Connie screamed, “oh, damn it ...”

Regina's hair hung over her face, the flawless skin rosy from the exertion, the blue eyes glaring at Connie. “You will pay for this. No one gets to mess with my life in this way - no one.” She yelled.

Regina pushed her forward, toward the cenote, the underworld that would be Connie's grave, if Regina had her way.

Constantina felt her chest expanding as her lungs sucked in the air. She noticed the warmth and the smell of the flowers. At the exhale, she turned her back to the watery abyss.

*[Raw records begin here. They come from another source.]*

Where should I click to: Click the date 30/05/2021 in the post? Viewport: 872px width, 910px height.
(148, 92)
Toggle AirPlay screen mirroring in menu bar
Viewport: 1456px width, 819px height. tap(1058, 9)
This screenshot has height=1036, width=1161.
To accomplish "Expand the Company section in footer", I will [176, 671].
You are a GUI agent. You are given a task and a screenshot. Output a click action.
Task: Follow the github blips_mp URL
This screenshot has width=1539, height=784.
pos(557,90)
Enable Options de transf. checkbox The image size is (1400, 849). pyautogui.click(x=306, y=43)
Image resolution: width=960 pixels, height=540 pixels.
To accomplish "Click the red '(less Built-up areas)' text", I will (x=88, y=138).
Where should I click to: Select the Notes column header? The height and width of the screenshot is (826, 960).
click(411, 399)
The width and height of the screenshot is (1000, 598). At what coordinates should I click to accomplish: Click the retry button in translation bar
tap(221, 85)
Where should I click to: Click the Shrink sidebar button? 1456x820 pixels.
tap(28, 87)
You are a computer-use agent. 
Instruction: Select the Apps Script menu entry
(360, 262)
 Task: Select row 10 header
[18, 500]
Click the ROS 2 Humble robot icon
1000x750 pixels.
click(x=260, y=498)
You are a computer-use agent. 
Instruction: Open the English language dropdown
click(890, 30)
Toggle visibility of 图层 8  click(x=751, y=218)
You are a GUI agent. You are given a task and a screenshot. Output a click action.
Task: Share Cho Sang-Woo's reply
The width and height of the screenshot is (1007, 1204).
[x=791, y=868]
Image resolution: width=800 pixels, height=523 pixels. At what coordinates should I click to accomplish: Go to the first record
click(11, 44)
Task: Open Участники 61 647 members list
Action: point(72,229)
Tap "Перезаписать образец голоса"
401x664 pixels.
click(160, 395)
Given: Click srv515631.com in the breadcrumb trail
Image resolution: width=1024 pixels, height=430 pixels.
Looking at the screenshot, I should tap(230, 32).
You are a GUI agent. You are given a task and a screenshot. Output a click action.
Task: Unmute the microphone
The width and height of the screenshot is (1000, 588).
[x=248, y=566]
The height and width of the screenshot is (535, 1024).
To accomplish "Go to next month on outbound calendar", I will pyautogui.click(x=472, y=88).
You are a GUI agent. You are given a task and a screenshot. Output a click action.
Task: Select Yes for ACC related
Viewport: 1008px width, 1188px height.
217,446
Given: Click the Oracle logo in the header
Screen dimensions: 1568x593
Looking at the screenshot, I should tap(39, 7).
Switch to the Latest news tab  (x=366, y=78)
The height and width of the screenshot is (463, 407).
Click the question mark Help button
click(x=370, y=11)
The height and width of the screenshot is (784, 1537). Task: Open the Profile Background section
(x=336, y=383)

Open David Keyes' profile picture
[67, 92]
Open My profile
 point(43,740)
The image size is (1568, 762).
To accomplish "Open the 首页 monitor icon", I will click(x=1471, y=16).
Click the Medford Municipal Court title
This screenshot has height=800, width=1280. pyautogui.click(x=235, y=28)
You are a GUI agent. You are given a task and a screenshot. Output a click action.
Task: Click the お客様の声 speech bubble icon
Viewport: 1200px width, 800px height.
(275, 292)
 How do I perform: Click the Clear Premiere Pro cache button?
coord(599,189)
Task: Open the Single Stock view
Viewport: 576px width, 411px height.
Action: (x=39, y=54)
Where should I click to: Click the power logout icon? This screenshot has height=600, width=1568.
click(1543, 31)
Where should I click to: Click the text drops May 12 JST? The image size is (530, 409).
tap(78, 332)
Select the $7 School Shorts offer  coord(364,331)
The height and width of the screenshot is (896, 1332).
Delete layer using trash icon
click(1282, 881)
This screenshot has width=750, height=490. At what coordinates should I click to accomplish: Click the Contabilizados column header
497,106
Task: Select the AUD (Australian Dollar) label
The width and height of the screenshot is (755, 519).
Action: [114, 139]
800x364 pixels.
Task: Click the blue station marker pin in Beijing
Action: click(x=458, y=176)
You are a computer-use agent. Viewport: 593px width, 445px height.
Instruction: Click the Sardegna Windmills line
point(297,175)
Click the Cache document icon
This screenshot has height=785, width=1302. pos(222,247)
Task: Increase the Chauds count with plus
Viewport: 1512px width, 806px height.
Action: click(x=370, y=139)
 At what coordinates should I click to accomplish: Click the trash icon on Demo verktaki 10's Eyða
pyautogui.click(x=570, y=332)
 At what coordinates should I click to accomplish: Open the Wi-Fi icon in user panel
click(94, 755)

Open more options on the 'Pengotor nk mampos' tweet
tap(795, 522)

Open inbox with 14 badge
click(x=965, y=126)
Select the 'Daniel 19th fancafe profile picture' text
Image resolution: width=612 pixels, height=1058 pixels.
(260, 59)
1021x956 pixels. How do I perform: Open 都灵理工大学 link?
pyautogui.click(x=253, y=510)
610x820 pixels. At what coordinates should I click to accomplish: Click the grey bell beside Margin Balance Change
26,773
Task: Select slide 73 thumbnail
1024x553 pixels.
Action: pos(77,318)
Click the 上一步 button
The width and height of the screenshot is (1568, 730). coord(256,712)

Regina, arms raised, her hands ready to choke Connie's neck the second they made contact, took one final step.

Once again, in one heartbeat, life turned. The familiar serenity, the feeling of oneness with everything around and within her and she knew; this is not my day to die.

The moment Regina's nails reached Connie's skin; Connie stepped sideways. Regina flew forward, powered by her own momentum. Her feet, unable to find solid ground, faltered.

Regina screamed, but only until her head hit the stonewall of the Cenote. Her skull cracked, the noise echoing off the ancient walls of the underworld.

The lifeless body fell silently until the impact with the watery surface created a distant splash sound, as if a coin dropped into a well. Water shot upward and fell back down.

Regina Praeda floated for a while before the underworld reached up and claimed her as its own.

***

Could Regina have seen through her dead eyes, she would have seen Constantina's oval-shaped face and the moonlight sparkling off the brilliant, blonde, highlights in her hair, green eyes staring down at her - smiling.